Lembro-me bem da pele macia, velhinha e enrugada, mas macia e a cheirar a sabonete. Tenho a ideia que todos os velhotes cheiram a sabonete. Talvez os meus velhotes cheirem...

Tivemos pouco tempo juntas. Estiveste presente num curto período da minha vida. Nem tenho bem ideia quando foi que morreste.
Tenho-te como se só eu te conhecesse, não me lembro de nós com outras pessoas. Sempre sós e eu almoçar e a fazer os trabalhos de casa em tua casa. A tua casa era daquelas antigas que lembram os anos 50 e tinha um patiozinho ao fundo.
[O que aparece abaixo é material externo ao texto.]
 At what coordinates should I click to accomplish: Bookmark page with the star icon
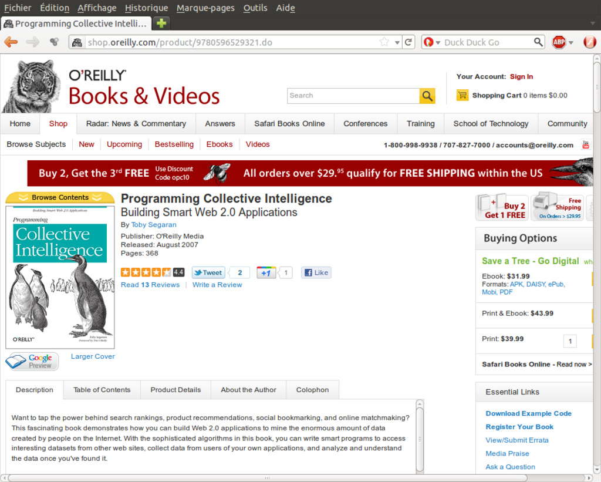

Lembro-me do corredor até ao fundo, à cozinha e ao pátio. E tu velhota com dificuldade em atravessá-lo para ires abrir a porta.

Eu era tão criança... Ainda hoje consigo sentir a sensação de ser criança quando penso na tua casa e em ti. És a lembrança da minha infância, da ingenuidade e da inocência. A sede da descoberta e a incapacidade de compreender certas coisas lembram-me a tua casa. Como se esse lugar fosse mágico e me fisgasse com uma vontade enorme de lá voltar. Fecho os olhos e estou a correr pelo teu corredor fora sem a noção de que se te tocar, podes cair porque tens dificuldade em te mover. É tão ingénua a minha ignorância da tua fragilidade que é quase perdoável; que eu quase me perdoou de não me lembrar de quando morreste...
Às vezes, acho que a minha inocência ficou em tua casa; ficou aí à espera que voltássemos. E não voltámos.

Quero voltar a almoçar contigo, a fazer os trabalhos de casa na tua mesa de madeira escura e a ouvir a tua voz.
Quase a oiço, quando fecho os olhos e vou aí visitar-te.